# Start of Text extract

Tag Archives: Ten commandments

All Mine

A bonus mini sermon this week, written as part of the postal ministry in our Circuit for those who can neither access online worship or physically worship in a building at the moment.

Matthew 21:33-46
Exodus 20:1-4, 7-9, 12-20

All the right preparations

In our garden we have some raised beds at the perfect height where I can sit and gently plant seeds, pull up weeds and lovingly tend the plants.  We have had some successful vegetable crops over the years – this year less so, with the sum total of two beetroot in four meters of beds… 

In a more successful year

When we go away, we arrange for someone to come in and look after them for us – water them and make sure no pests are getting at them.  We are more than happy to share the bounty, but I would be a bit upset if I found that they had claimed the crops, the beds and all the tools for their own, in return for a few days caring.

In today’s gospel reading, we have the picture of a beautiful vineyard.  Well established, well equipped, well maintained and in good fruit.  The owner brings in tenants to care for his property.  The vineyard owner provided the very best equipment, all that was needed. It is not a rundown vineyard in need of repair, but well equipped and productive. It was not given to the tenants but left in their care. No doubt their contract laid out both what was expected of them – and what they would receive in return. It did, however, remain the property of the owner.  But these tenants decide to hijack it for their own and turn away anyone who comes looking for the owner’s rightful share.

Jesus tells us a parable about God’s world, and about his kingdom.  Psalm 24 tells us that the earth is the Lord’s and everything in it.  He is the owner; we are trusted to care for all he has given.

We are very aware of the bad effects we have had on the earth that God has left us to look after.  Collectively we have been poor tenants.  In terms of a vineyard it is overrun with weeds and pests, we have overworked the land, mistreated it and we have failed to water and feed it.  We have much to repent of, much wisdom to hear and much more to do in terms of how we are good tenants of the property we have been given.

# End of Text extract

■ **Set exercise**:
Continue the sermon on the parable of the vineyard tenants from the point where it stops.

# Start of Recorded information

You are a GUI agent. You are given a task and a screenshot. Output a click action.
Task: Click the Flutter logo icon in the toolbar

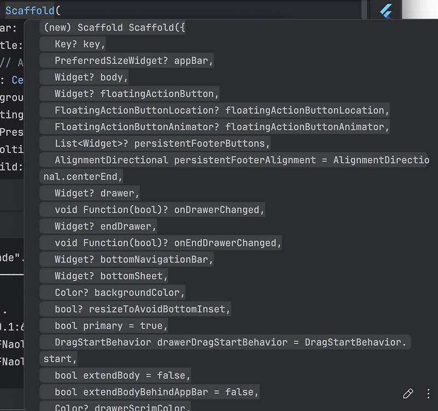(385, 10)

# End of Recorded information

■ **Answer for the task**:
But this parable is about much more than that.  Jesus is in Jerusalem; these are the closing chapters of Matthew’s gospel.  Jesus is working urgently to get his message across – and he knows he is going to be rejected.  Many have come before to bring God’s message to share what God longs to say to his people, to share with them how they should be living for and with God – and they have all been rejected.  Now in God’s final attempt, he has sent his son.  If they will not listen to others, surely, they will listen to him.  If they will not listen, surely, they will look at how he lives and get the message.

The Old Testament Reading for today is The Ten Commandments. God had already laid out the rules, the best way to live, the way that would honour God and be best for the people.  Everyone knows how to behave, it is there, quite literally written in stone, yet people had not got it.  They had wandered a long way from it, despite God’s many attempts to remind them, to call them out on their avoidance of and disobedience to those Best Guidelines for Living.  They had continually refused to hear the message and wanted to do things their own way.

They did not want to listen, and they did not want to go that way.  They rejected God’s messengers and the message.  Now they are in danger of rejecting the most important one, God’s own son – the one who was in fact the cornerstone of life, living and all that we should be.

So, what about us?  What questions does this raise for us in our life and faith today?

Firstly, what has God left us caring for? We are God’s representatives, God’s tenants in the world God made.  God created a perfect world and left us with all the tools we need.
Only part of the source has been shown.